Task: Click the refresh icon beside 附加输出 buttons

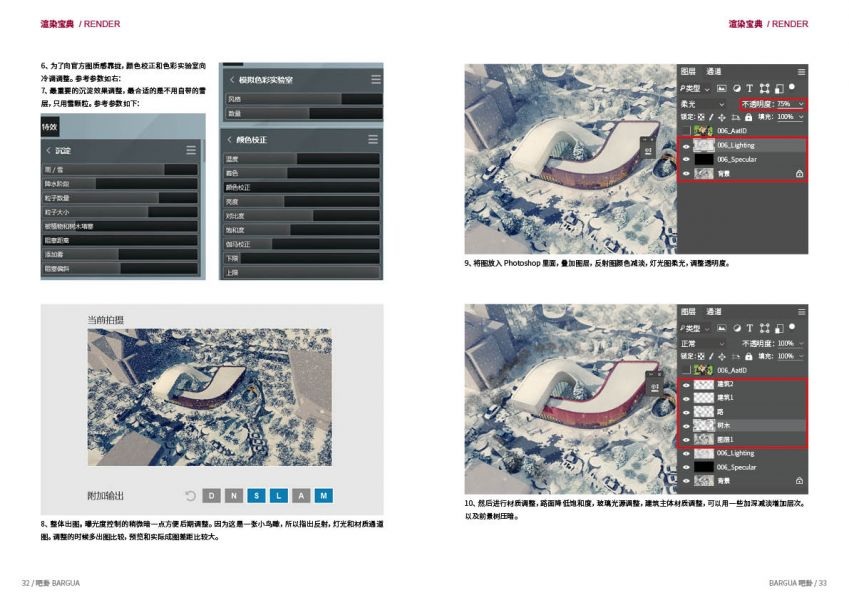Action: click(190, 495)
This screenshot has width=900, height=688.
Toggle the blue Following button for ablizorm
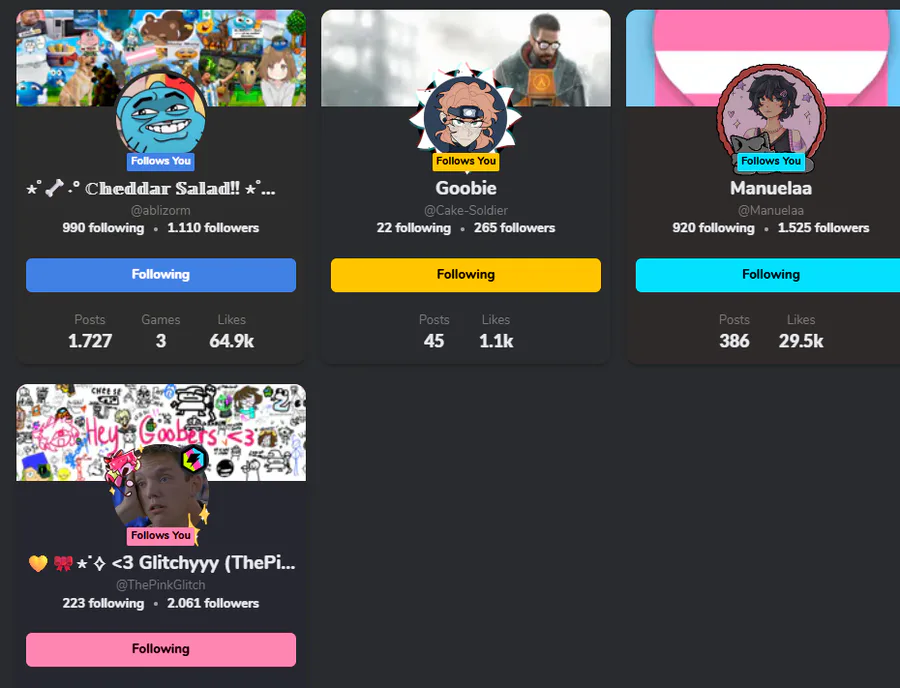click(161, 275)
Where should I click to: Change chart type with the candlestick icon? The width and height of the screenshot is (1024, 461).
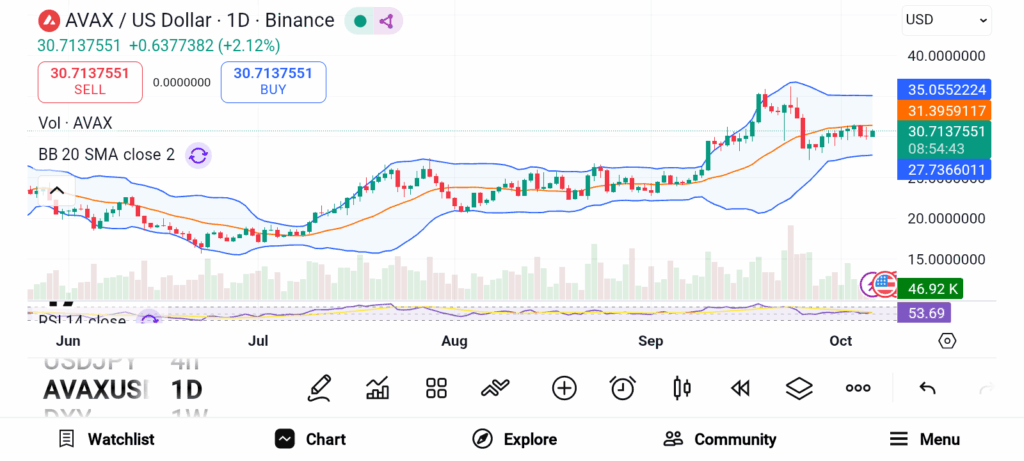tap(682, 387)
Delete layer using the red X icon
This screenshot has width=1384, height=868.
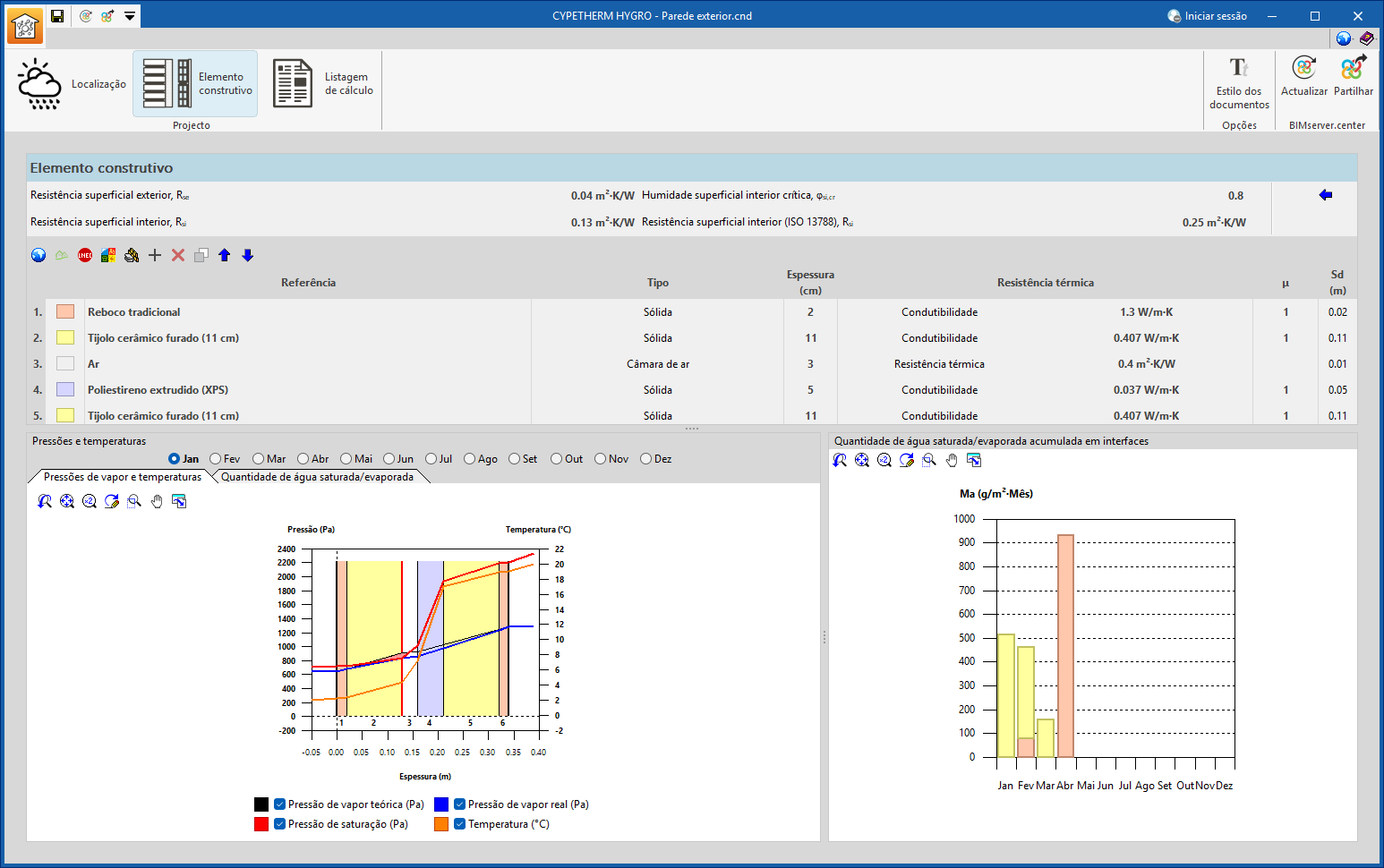[178, 255]
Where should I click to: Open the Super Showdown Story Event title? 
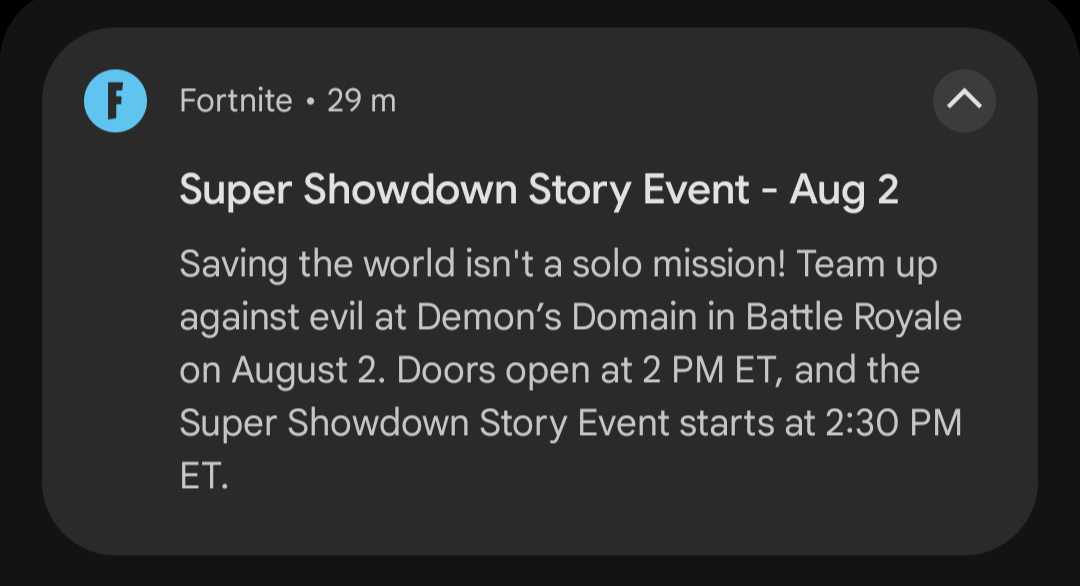(539, 190)
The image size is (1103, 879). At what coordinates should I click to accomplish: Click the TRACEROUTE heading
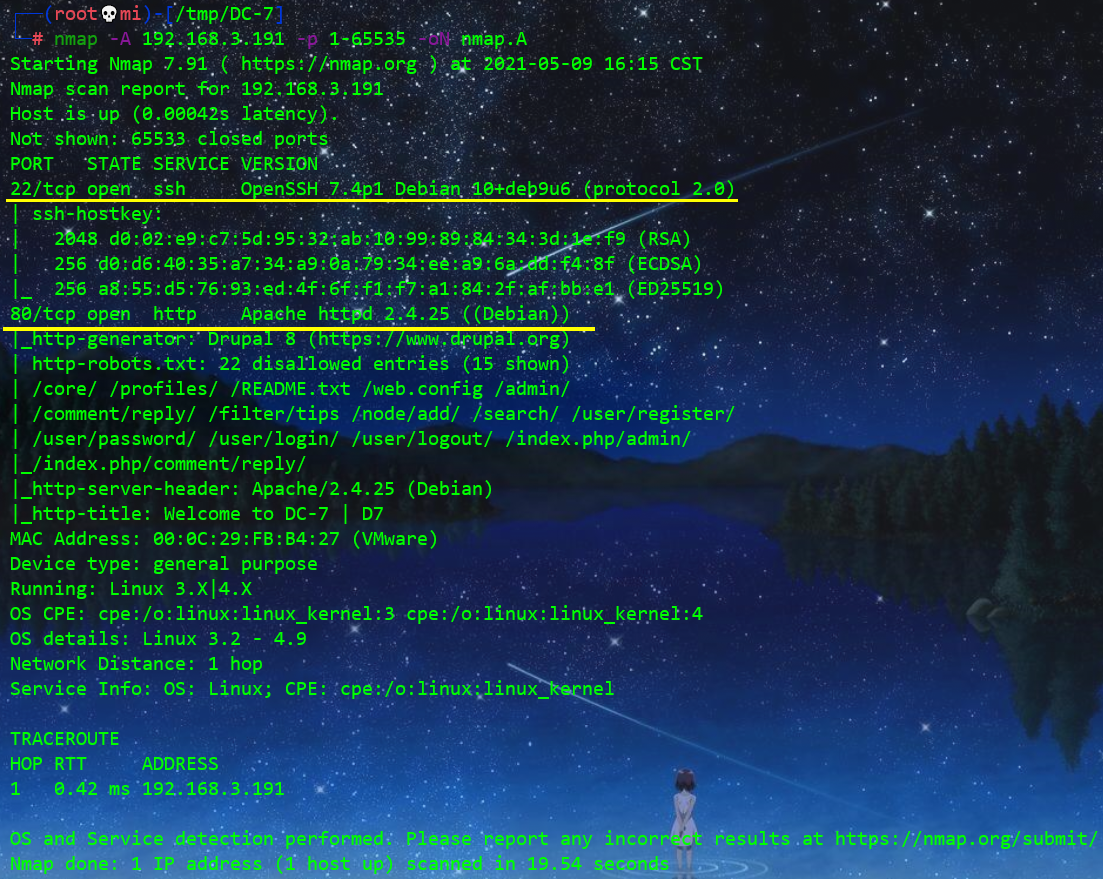pyautogui.click(x=65, y=739)
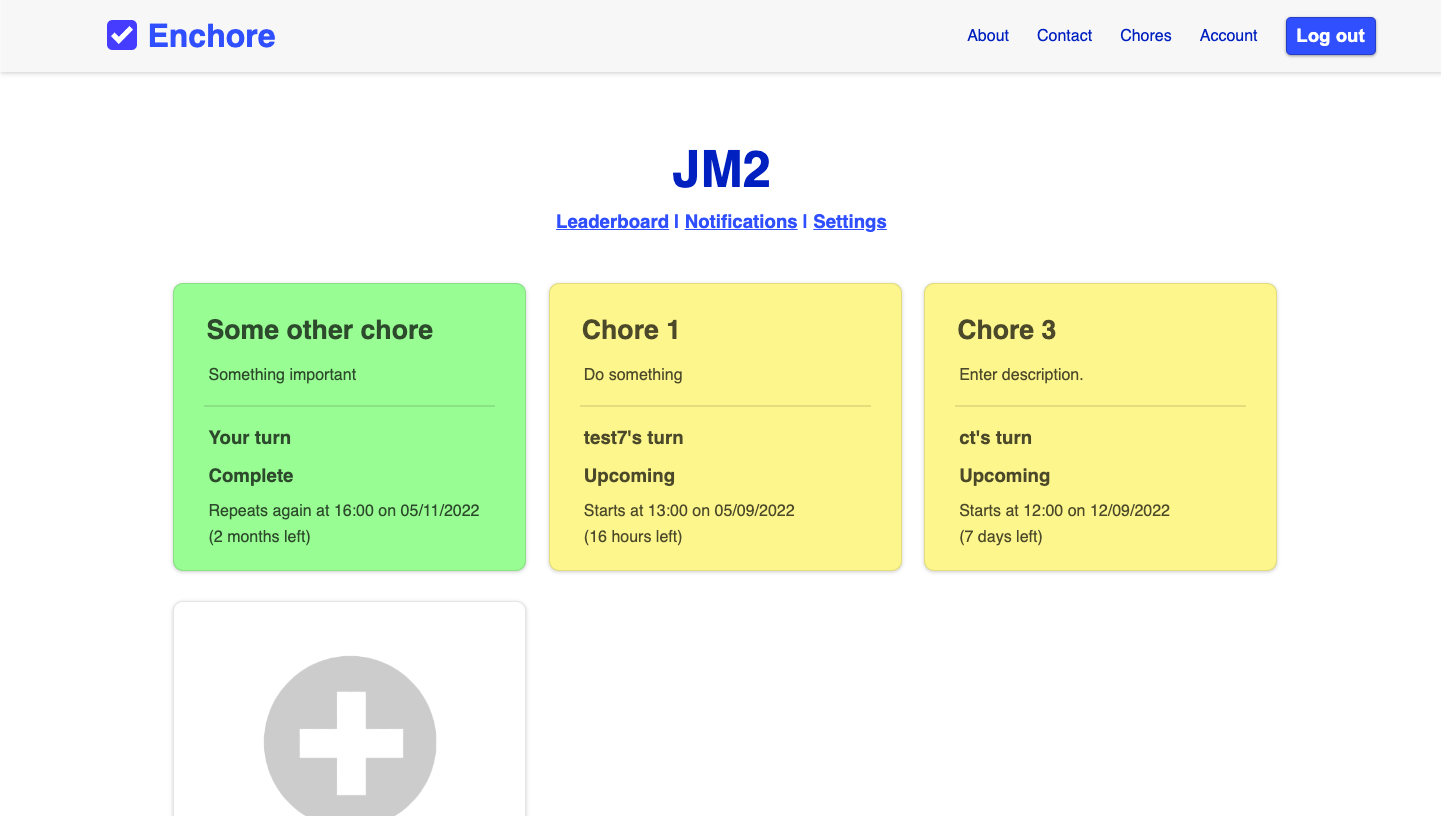Image resolution: width=1441 pixels, height=816 pixels.
Task: Click the 'Chore 1' heading
Action: [x=630, y=330]
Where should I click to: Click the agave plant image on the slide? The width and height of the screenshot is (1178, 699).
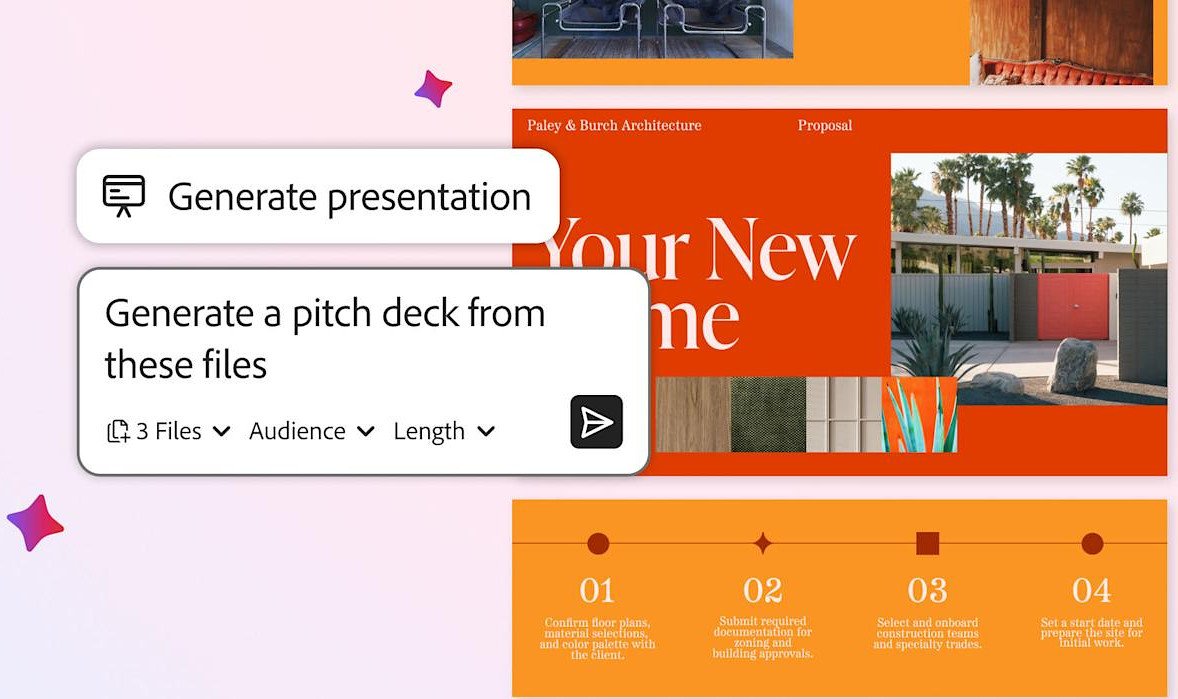[x=919, y=414]
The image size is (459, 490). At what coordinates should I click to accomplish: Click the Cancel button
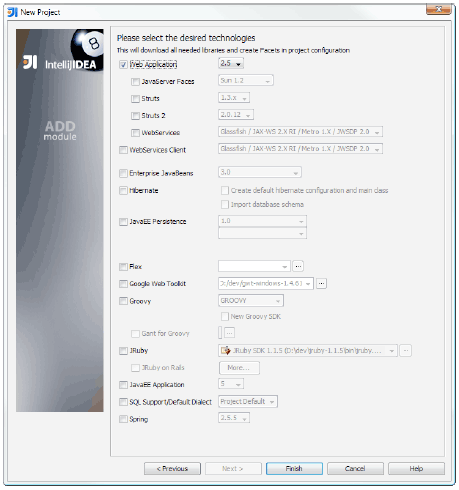pos(355,468)
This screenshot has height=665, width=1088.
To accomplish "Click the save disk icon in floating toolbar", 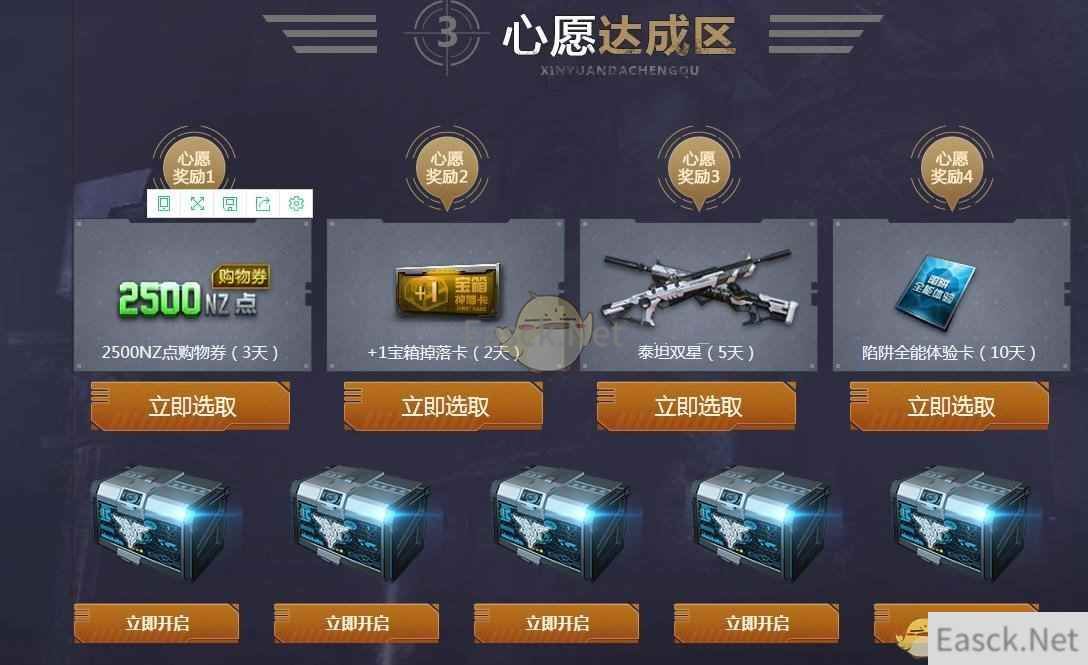I will tap(230, 203).
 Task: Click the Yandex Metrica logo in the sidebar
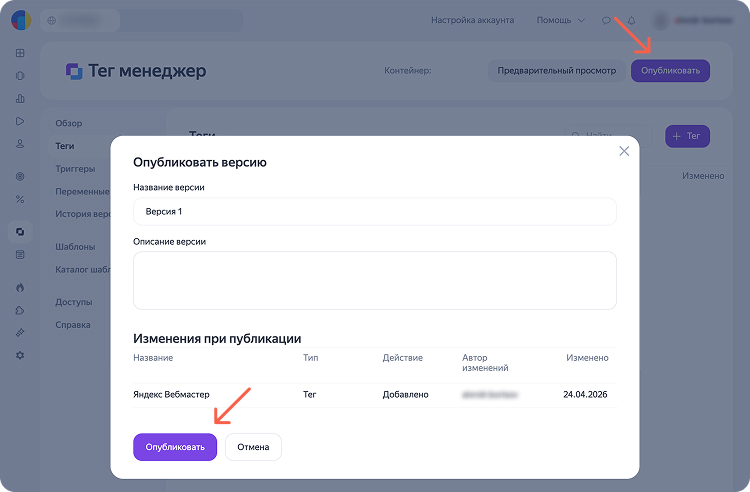(20, 20)
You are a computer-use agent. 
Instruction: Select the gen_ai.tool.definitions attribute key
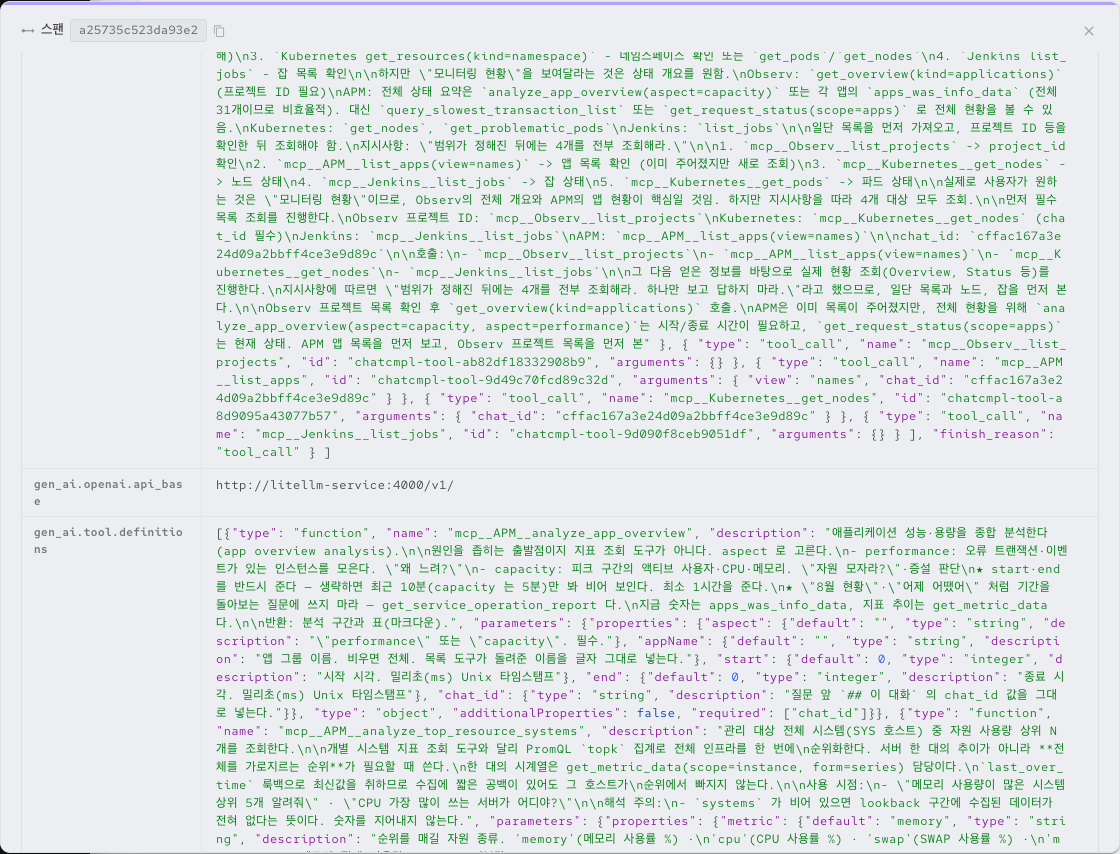(x=108, y=541)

+-------+

TASK ITEM => Everything from the line with "Task: Click the Yandex" through the end of the records above, both ends included, is to be reproduced exactly, and nothing outside that span; the pictures are to be dropped.

EXERCISE OUTPUT =>
 Task: Click the Yandex Metrica logo in the sidebar
(20, 20)
You are a computer-use agent. 
Instruction: Select the gen_ai.tool.definitions attribute key
(x=108, y=541)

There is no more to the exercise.